In [None]:
!pip install imutils

In [None]:
# import the necessary packages
from imutils import paths
import numpy as np
import imutils
import cv2
import matplotlib.pyplot as plt

In [None]:
def find_stickynote(image):
    # convert the image to grayscale, blur it, and detect edges
    gray = cv2.cvtColor(image, cv2.COLOR_BGR2GRAY)
    gray = cv2.GaussianBlur(gray, (5, 5), 0)
    edged = cv2.Canny(gray, 35, 125)
    # find the contours in the edged image and keep the largest one;
    # we'll assume that this is our piece of paper in the image
    cnts = cv2.findContours(edged.copy(), cv2.RETR_LIST, cv2.CHAIN_APPROX_SIMPLE)
    cnts = imutils.grab_contours(cnts)
    c = max(cnts, key = cv2.contourArea)
    M = cv2.moments(c)
    # compute the bounding box of the of the note region and return it
    return cv2.minAreaRect(c), [int(M["m10"] / M["m00"]),int(M["m01"] / M["m00"])]

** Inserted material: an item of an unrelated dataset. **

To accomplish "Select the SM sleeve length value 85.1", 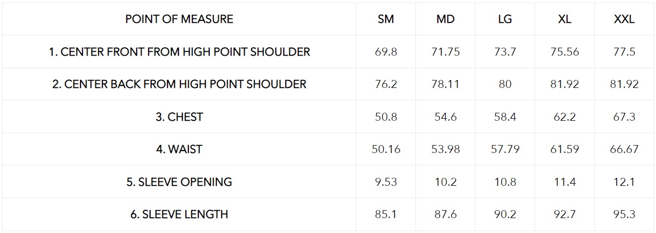I will point(386,214).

Let's try to apply the Triangle Similiarity principle in our problem to calculate the distance of the stickynote from camera. The triangle similarity goes something like this: Let’s say we have a marker or object with a known width W. We then place this marker some distance D from our camera. We take a picture of our object using our camera and then measure the apparent width in pixels P. This allows us to derive the perceived focal length F of our camera:

F = (P x D) / W

For example, let’s say I place a standard piece of 8.5 x 11in piece of paper (horizontally; W = 11) D = 24 inches in front of my camera and take a photo. When I measure the width of the piece of paper in the image, I notice that the perceived width of the paper is P = 248 pixels.

My focal length F is then:

F = (248px x 24in) / 11in = 543.45

In the sample Image given in the question, It's shown that D=30cm. By calculating the pixel size of the sticky note in the image, we can calculate W.

In [None]:
def distance_to_camera(knownWidth, focalLength, perWidth):
    # compute and return the distance from the maker to the camera
    return (knownWidth * focalLength) / perWidth

In [None]:
# initialize the known distance from the camera to the object, which
# in this case is 200cm
KNOWN_DISTANCE = 200
# initialize the known object width, which in this case, we assume the sticky note of
# size is 100cm wide
KNOWN_WIDTH = 100

**I am making the assumption that the contour with the largest area is our sticky note. This assumption works for this particular case when our webcam is not moving and no new object is introduced, but in reality finding the sticky note in an image is highly application specific and we can use either cascadeclassifier, YOLO algorithm or  other deep learning models which need training and test data. SO for the sake of simplicity, I have decided to move on with this model as the objective is to build a simple model**

In [None]:
# from our camera, then find the sticky note in the image, and initialize
# the focal length
image = cv2.imread("../input/q-webcam-feed/webcam_feed.jpg")
sticky_note, centre = find_stickynote(image)
focalLength = (sticky_note[1][0] * KNOWN_DISTANCE) / KNOWN_WIDTH
dist = distance_to_camera(KNOWN_WIDTH, focalLength, sticky_note[1][0])
# draw a bounding box around the image and display it
box = cv2.cv.BoxPoints(sticky_note) if imutils.is_cv2() else cv2.boxPoints(sticky_note)
box = np.int0(box)
plt.figure(figsize=(15,15))
plt.plot([centre[0],box[1][0]-100],[centre[1],box[1][1]-50],color="yellow", linewidth=3)
plt.plot([box[1][0],box[2][0]],[box[1][1],box[2][1]],color="white", linewidth=3)
plt.plot([box[2][0],box[3][0]],[box[2][1],box[3][1]],color="white", linewidth=3)
plt.plot([box[3][0],box[0][0]],[box[3][1],box[0][1]],color="white", linewidth=3)
plt.plot([box[0][0],box[1][0]],[box[0][1],box[1][1]],color="white", linewidth=3)
plt.text(box[1][0]-160, box[1][1]-60, "{} cm".format(str(dist)), color="orange", fontdict={"fontsize":20,"fontweight":'bold'})
plt.imshow(image)
plt.show()

Now for live footage, we can use a forloop that perform the same task for continuos frames at a fixed interval.